Dane County Circuit Judge Richard Niess issued a permanent injunction on Monday March 12, 2012, blocking implementation of the state's new Voter ID law. In his decision, Niess wrote: "A government that undermines the very foundation of its existence - the people's inherent, pre-constitutional right to vote - imperils its legitimacy as a government by the people, for the people, and especially of the people."[1]

Democrats were pleased with the ruling, saying it had only been a matter of time.

"We already knew that Scott Walker's efforts to suppress voting in Wisconsin offended our state's norms and traditions. Now, for the second time, a judge has ruled that it offends Wisconsin's Constitution."[2] - WI Democratic Party Chairman Mike Tate

Cullen Werwie, a spokesperson for Governor Scott Walker, believes the judges are interfering with common sense.

"It’s a shame activist Dane County judges continue to stand in the way of common sense. We are confident the state will prevail in its plan to implement photo ID."
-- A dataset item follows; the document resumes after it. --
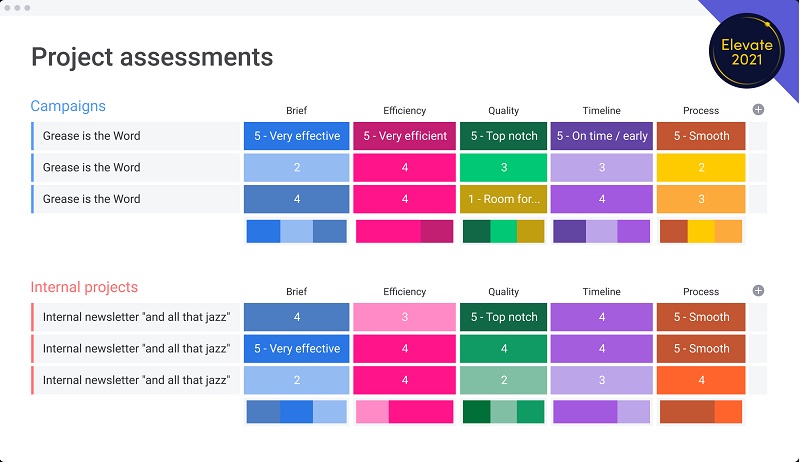The width and height of the screenshot is (800, 462).
Task: Open last Internal newsletter item row
Action: 136,380
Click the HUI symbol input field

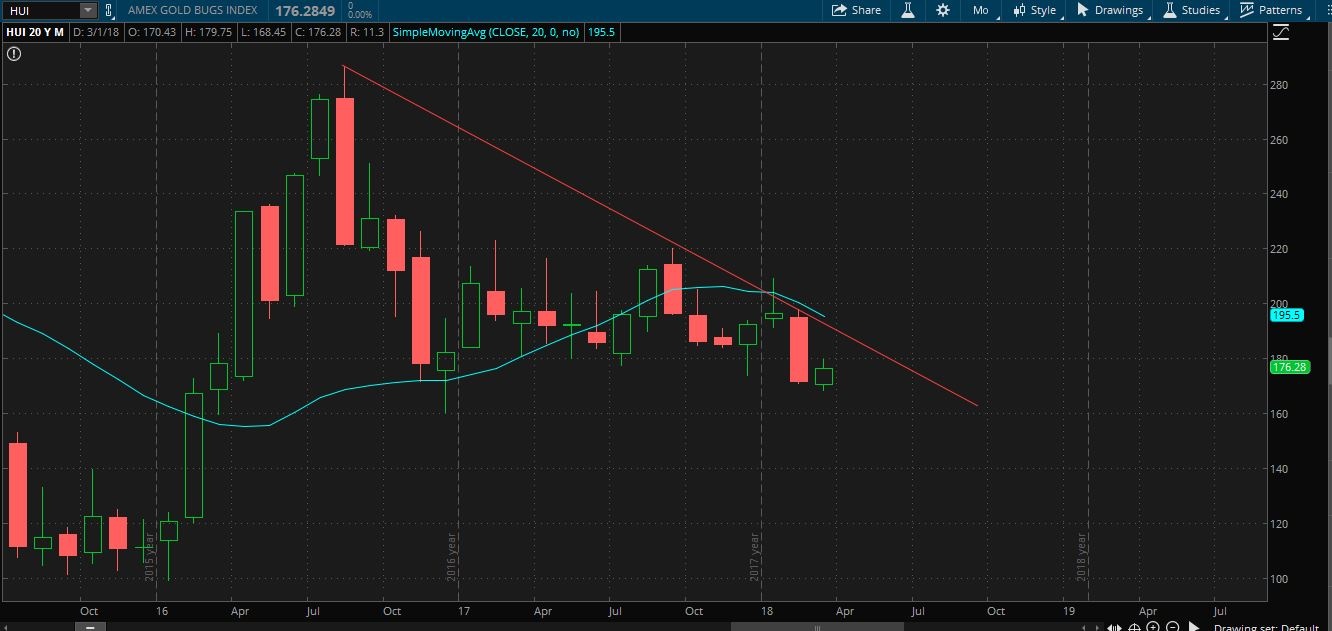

State Attorney General J.B. Van Hollen said that he believes the voter ID law is consistent with the constitution and will appeal the decision.[3][4]

March 6, 2012

MADISON, Wisconsin: Governor Walker suffered a loss this Tuesday as Judge David Flanagan ruled in favor of the NAACP, issuing a temporary injunction preventing the enforcement of the state photo identification law. The injunction prevents the Governor and the Government Accountability Board from enforcing or implementing the photo identification requirements laid out in the law. The trial to decide whether the injunction becomes permanent is scheduled for April 16, leaving the voter ID law ineffective during the April 4 elections.[5]

"If no injunction is issued, a clearly improper impairment of a most vital element of our society will occur. The duty of the court is clear. The case has been made. Irreparable harm is likely to occur in the absence of an injunction."[5] - Judge David Flanagan


The state Department of Justice is reviewing Flanagan's ruling.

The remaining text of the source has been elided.